Immediately following the Capitol protest, Facebook and Instagram locked the account of President Donald Trump for 24 hours for "two policy violations."
Facebook, Twitter, and YouTube deleted videos from President Trump addressing the Capitol chaos, where he instructed his supporters to "go home," and declared that "we have to have peace." He also continued to press the narrative that the election was stolen from him.
Twitter released a statement on Wednesday that read, "In regard to the ongoing situation in Washington, D.C., we are working proactively to protect the health of the public conversation occurring on the service and will take action on any content that violates the Twitter rules."
Guy Rosen, Facebook's vice president of integrity, said the company deleted Trump's video over the risk that it would increase the risk of violence.
"This is an emergency situation and we are taking appropriate emergency measures, including removing President Trump's video," Rosen wrote on Twitter. "We removed it because on balance we believe it contributes to rather than diminishes the risk of ongoing violence."
This is an emergency situation and we are taking appropriate emergency measures, including removing President Trump… https://t.co/xmqukcUtJj— Guy Rosen (@Guy Rosen) 1609973006.0
"The violent protests in the Capitol today are a disgrace," Facebook said in a statement on Wednesday. "We prohibit incitement and calls for violence on our platform. We are actively reviewing and removing any content that breaks these rules."
Facebook also issued its "response to the violence in Washington," where the social network announced it would ban and remove photos and videos from the Capitol protest.

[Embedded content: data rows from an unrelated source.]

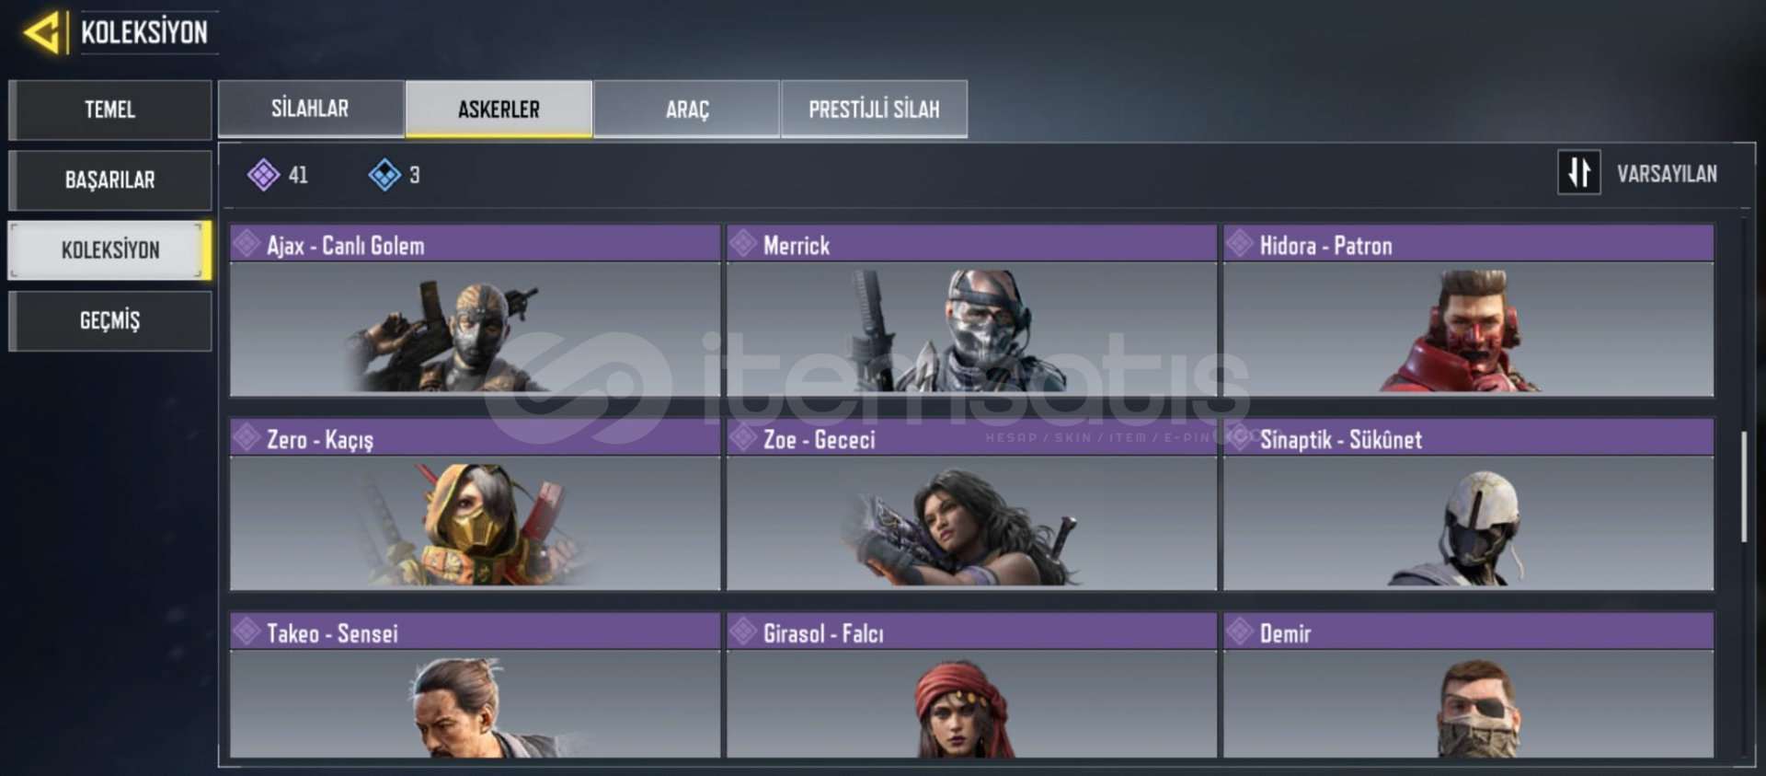Open the VARSAYILAN sort option
Viewport: 1766px width, 776px height.
click(x=1667, y=173)
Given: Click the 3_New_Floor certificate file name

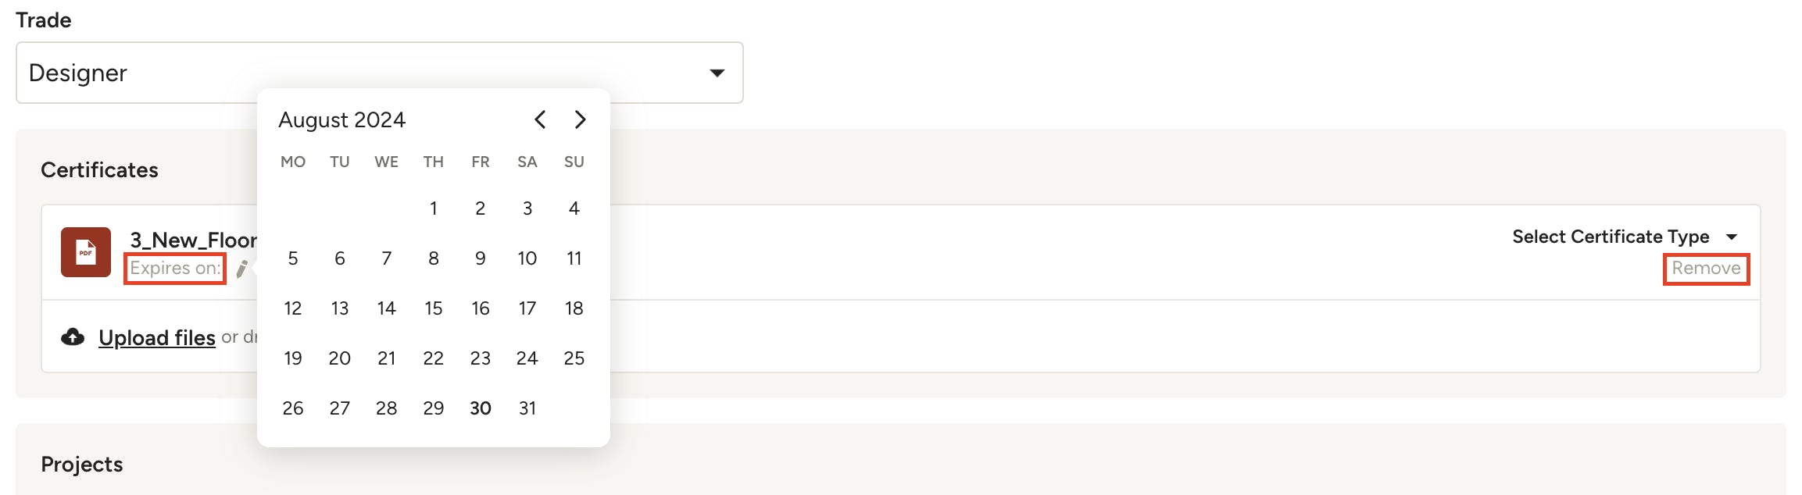Looking at the screenshot, I should point(193,240).
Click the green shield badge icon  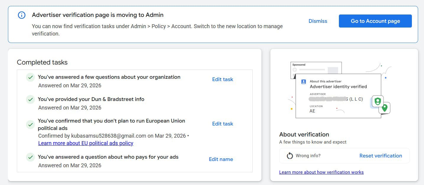click(x=377, y=101)
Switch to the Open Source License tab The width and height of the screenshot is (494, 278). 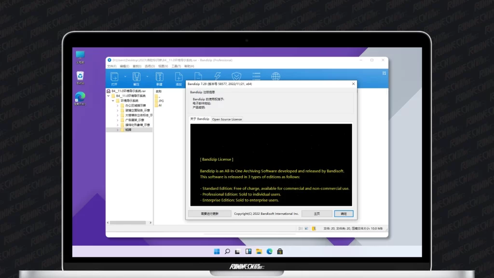pyautogui.click(x=227, y=119)
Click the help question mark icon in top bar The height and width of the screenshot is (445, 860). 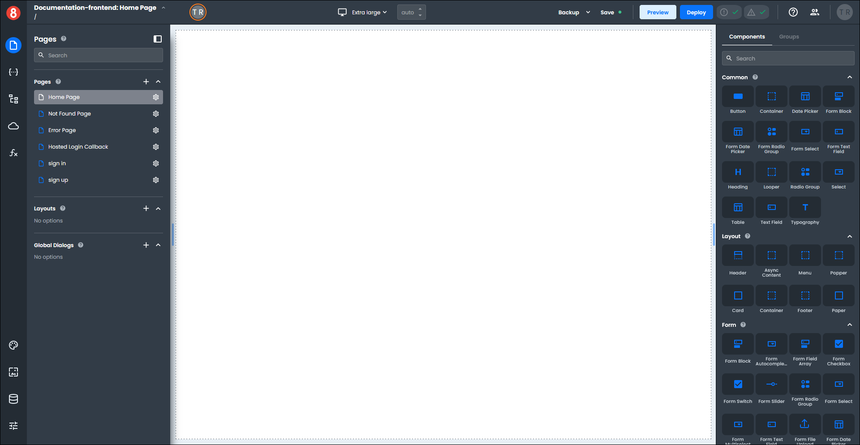[x=793, y=12]
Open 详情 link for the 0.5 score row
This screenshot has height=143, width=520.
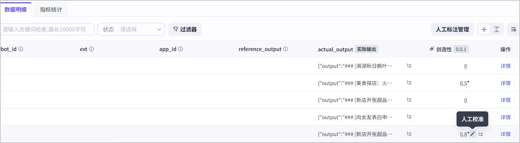click(505, 83)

"Let us speak for the leadership team in saying what so many of us are feeling," wrote Rosen and Monika Bickert, Facebook's vice president of global policy management. "We are appalled by the violence at the Capitol today. We are treating these events as an emergency."
Facebook proclaimed that it has been "searching for and removing" certain content, including "praise and support of the storming of the US Capitol," "incitement or encouragement of the events at the Capitol, including videos and photos from the protestors," and "calls for protests — even peaceful ones — if they violate the curfew in DC."
Facebook claimed that photos and videos of the Capitol protest "represent promotion of criminal activity which violates our policies."
Facebook also implemented "emergency measures," including "automatically disabling comments on posts in Groups that start to have a high rate of hate speech or content that incites violence" and "using AI to demote content that likely violates our policies."
"Facebook and Instagram have both begun blocking content posted to the #StormTheCapitol hashtag," TechCrunch reported.
The social media giant concluded by saying, "We're continuing to monitor the situation and will take additional measures if necessary to keep people safe."
Facebook did not enact a similar policy of banning images and videos during the protests and riots that have been occurring regularly since late May, following the death of George Floyd while in police custody in Minneapolis.